_PROBLEM DESCRIPTION_
Copy out each of the following entries word for word.

[Text and item location entries]
================================
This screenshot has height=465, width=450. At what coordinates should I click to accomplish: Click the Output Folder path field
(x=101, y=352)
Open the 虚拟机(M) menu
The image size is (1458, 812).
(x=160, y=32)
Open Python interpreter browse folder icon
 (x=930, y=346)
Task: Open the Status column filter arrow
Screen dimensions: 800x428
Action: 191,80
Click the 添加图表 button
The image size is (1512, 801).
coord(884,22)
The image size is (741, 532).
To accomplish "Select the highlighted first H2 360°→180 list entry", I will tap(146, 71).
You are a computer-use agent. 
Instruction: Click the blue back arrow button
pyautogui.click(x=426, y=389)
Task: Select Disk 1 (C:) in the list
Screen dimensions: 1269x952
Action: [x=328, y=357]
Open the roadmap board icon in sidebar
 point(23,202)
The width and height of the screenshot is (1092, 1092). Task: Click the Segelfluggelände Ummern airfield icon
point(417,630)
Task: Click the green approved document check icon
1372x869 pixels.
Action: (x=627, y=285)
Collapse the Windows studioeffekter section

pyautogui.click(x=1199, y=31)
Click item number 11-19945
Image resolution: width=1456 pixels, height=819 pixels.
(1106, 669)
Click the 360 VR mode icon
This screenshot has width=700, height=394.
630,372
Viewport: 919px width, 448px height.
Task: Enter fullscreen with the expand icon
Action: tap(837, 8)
================================
_TASK ANSWER_
This screenshot has height=465, width=450. At what coordinates should I click to accomplish: Click the Output Folder path field
(x=101, y=352)
Open the 虚拟机(M) menu
The image size is (1458, 812).
(x=160, y=32)
Open Python interpreter browse folder icon
 (x=930, y=346)
Task: Open the Status column filter arrow
Screen dimensions: 800x428
Action: 191,80
Click the 添加图表 button
The image size is (1512, 801).
coord(884,22)
The image size is (741, 532).
To accomplish "Select the highlighted first H2 360°→180 list entry", I will tap(146, 71).
You are a computer-use agent. 
Instruction: Click the blue back arrow button
pyautogui.click(x=426, y=389)
Task: Select Disk 1 (C:) in the list
Screen dimensions: 1269x952
Action: [x=328, y=357]
Open the roadmap board icon in sidebar
 point(23,202)
The width and height of the screenshot is (1092, 1092). Task: Click the Segelfluggelände Ummern airfield icon
point(417,630)
Task: Click the green approved document check icon
1372x869 pixels.
Action: (x=627, y=285)
Collapse the Windows studioeffekter section

pyautogui.click(x=1199, y=31)
Click item number 11-19945
Image resolution: width=1456 pixels, height=819 pixels.
(1106, 669)
Click the 360 VR mode icon
This screenshot has width=700, height=394.
630,372
Viewport: 919px width, 448px height.
Task: Enter fullscreen with the expand icon
Action: tap(837, 8)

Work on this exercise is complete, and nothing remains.